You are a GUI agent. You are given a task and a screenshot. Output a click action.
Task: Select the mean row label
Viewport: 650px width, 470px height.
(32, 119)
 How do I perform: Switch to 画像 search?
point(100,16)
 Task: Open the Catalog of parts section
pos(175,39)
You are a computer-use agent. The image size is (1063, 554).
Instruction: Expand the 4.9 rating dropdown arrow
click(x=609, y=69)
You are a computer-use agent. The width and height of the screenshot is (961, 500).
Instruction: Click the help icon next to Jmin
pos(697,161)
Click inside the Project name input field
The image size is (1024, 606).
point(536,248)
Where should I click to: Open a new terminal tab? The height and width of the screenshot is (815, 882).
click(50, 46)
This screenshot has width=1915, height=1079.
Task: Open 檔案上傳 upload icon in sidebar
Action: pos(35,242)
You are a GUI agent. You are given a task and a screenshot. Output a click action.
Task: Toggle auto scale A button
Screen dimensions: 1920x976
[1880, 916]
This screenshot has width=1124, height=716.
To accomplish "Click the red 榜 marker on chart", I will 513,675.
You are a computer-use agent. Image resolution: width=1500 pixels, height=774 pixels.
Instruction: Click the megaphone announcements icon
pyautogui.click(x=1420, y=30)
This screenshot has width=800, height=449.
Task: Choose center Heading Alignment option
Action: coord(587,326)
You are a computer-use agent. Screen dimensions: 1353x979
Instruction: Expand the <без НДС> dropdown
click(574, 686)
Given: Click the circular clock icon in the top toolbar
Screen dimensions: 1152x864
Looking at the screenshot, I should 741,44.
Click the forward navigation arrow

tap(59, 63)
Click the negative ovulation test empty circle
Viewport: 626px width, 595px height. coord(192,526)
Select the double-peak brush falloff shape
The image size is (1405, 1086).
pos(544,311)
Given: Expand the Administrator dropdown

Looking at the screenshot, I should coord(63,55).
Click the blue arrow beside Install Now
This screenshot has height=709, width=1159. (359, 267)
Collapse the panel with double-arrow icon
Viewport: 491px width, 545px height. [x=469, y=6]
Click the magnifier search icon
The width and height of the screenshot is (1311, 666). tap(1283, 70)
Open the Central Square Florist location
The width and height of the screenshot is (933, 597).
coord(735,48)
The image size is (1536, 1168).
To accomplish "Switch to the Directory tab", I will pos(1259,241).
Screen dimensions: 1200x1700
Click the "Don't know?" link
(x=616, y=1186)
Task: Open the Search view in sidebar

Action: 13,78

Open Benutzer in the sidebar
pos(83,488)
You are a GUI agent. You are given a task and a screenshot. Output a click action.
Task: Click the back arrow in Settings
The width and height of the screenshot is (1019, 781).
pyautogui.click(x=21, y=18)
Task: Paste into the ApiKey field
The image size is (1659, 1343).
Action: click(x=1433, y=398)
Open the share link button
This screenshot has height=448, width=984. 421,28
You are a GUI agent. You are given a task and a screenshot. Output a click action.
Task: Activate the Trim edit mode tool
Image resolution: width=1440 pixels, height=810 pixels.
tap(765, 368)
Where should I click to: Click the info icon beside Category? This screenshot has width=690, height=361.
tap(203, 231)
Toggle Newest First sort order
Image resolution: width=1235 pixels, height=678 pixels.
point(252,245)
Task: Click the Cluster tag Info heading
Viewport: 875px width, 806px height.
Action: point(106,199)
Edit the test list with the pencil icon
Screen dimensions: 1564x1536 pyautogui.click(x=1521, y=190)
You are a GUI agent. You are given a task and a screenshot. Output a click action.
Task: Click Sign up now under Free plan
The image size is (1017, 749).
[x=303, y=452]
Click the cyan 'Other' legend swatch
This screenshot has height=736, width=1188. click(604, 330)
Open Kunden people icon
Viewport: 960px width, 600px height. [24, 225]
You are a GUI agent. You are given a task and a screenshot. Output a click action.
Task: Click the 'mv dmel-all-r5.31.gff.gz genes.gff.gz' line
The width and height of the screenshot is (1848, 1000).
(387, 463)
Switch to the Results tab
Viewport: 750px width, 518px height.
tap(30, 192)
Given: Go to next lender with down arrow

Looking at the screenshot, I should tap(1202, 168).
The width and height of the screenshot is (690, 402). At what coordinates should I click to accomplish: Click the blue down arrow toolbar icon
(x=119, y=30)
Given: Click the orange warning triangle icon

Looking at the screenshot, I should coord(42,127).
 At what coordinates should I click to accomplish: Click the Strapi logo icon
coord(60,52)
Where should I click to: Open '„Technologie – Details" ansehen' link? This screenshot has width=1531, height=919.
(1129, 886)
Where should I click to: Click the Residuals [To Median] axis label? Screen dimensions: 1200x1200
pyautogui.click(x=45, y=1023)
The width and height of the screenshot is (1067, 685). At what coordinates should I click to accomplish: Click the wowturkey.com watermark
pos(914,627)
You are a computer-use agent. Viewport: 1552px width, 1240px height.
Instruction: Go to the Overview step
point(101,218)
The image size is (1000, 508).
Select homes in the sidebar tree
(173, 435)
####
Exercise: Would you copy every line of the material exactly?

Response to this task:
You are a GUI agent. You are given a task and a screenshot. Output a click action.
Task: Select the mean row label
Viewport: 650px width, 470px height.
(32, 119)
 How do I perform: Switch to 画像 search?
point(100,16)
 Task: Open the Catalog of parts section
pos(175,39)
You are a computer-use agent. The image size is (1063, 554).
Instruction: Expand the 4.9 rating dropdown arrow
click(x=609, y=69)
You are a computer-use agent. The width and height of the screenshot is (961, 500).
Instruction: Click the help icon next to Jmin
pos(697,161)
Click inside the Project name input field
The image size is (1024, 606).
point(536,248)
Where should I click to: Open a new terminal tab? The height and width of the screenshot is (815, 882).
click(50, 46)
This screenshot has width=1915, height=1079.
Task: Open 檔案上傳 upload icon in sidebar
Action: pos(35,242)
You are a GUI agent. You are given a task and a screenshot. Output a click action.
Task: Toggle auto scale A button
Screen dimensions: 1920x976
[1880, 916]
This screenshot has width=1124, height=716.
To accomplish "Click the red 榜 marker on chart", I will 513,675.
You are a computer-use agent. Image resolution: width=1500 pixels, height=774 pixels.
Instruction: Click the megaphone announcements icon
pyautogui.click(x=1420, y=30)
This screenshot has width=800, height=449.
Task: Choose center Heading Alignment option
Action: coord(587,326)
You are a computer-use agent. Screen dimensions: 1353x979
Instruction: Expand the <без НДС> dropdown
click(574, 686)
Given: Click the circular clock icon in the top toolbar
Screen dimensions: 1152x864
Looking at the screenshot, I should 741,44.
Click the forward navigation arrow

tap(59, 63)
Click the negative ovulation test empty circle
Viewport: 626px width, 595px height. coord(192,526)
Select the double-peak brush falloff shape
The image size is (1405, 1086).
pos(544,311)
Given: Expand the Administrator dropdown

Looking at the screenshot, I should coord(63,55).
Click the blue arrow beside Install Now
This screenshot has height=709, width=1159. (359, 267)
Collapse the panel with double-arrow icon
Viewport: 491px width, 545px height. [x=469, y=6]
Click the magnifier search icon
The width and height of the screenshot is (1311, 666). tap(1283, 70)
Open the Central Square Florist location
The width and height of the screenshot is (933, 597).
coord(735,48)
The image size is (1536, 1168).
To accomplish "Switch to the Directory tab", I will pos(1259,241).
Screen dimensions: 1200x1700
Click the "Don't know?" link
(x=616, y=1186)
Task: Open the Search view in sidebar

Action: 13,78

Open Benutzer in the sidebar
pos(83,488)
You are a GUI agent. You are given a task and a screenshot. Output a click action.
Task: Click the back arrow in Settings
The width and height of the screenshot is (1019, 781).
pyautogui.click(x=21, y=18)
Task: Paste into the ApiKey field
The image size is (1659, 1343).
Action: click(x=1433, y=398)
Open the share link button
This screenshot has height=448, width=984. 421,28
You are a GUI agent. You are given a task and a screenshot. Output a click action.
Task: Activate the Trim edit mode tool
Image resolution: width=1440 pixels, height=810 pixels.
tap(765, 368)
Where should I click to: Click the info icon beside Category? This screenshot has width=690, height=361.
tap(203, 231)
Toggle Newest First sort order
Image resolution: width=1235 pixels, height=678 pixels.
point(252,245)
Task: Click the Cluster tag Info heading
Viewport: 875px width, 806px height.
Action: point(106,199)
Edit the test list with the pencil icon
Screen dimensions: 1564x1536 pyautogui.click(x=1521, y=190)
You are a GUI agent. You are given a task and a screenshot. Output a click action.
Task: Click Sign up now under Free plan
The image size is (1017, 749).
[x=303, y=452]
Click the cyan 'Other' legend swatch
This screenshot has height=736, width=1188. click(604, 330)
Open Kunden people icon
Viewport: 960px width, 600px height. [24, 225]
You are a GUI agent. You are given a task and a screenshot. Output a click action.
Task: Click the 'mv dmel-all-r5.31.gff.gz genes.gff.gz' line
The width and height of the screenshot is (1848, 1000).
(387, 463)
Switch to the Results tab
Viewport: 750px width, 518px height.
tap(30, 192)
Given: Go to next lender with down arrow

Looking at the screenshot, I should tap(1202, 168).
The width and height of the screenshot is (690, 402). At what coordinates should I click to accomplish: Click the blue down arrow toolbar icon
(x=119, y=30)
Given: Click the orange warning triangle icon

Looking at the screenshot, I should coord(42,127).
 At what coordinates should I click to accomplish: Click the Strapi logo icon
coord(60,52)
Where should I click to: Open '„Technologie – Details" ansehen' link? This screenshot has width=1531, height=919.
(1129, 886)
Where should I click to: Click the Residuals [To Median] axis label? Screen dimensions: 1200x1200
pyautogui.click(x=45, y=1023)
The width and height of the screenshot is (1067, 685). At what coordinates should I click to accomplish: Click the wowturkey.com watermark
pos(914,627)
You are a computer-use agent. Viewport: 1552px width, 1240px height.
Instruction: Go to the Overview step
point(101,218)
The image size is (1000, 508).
Select homes in the sidebar tree
(173, 435)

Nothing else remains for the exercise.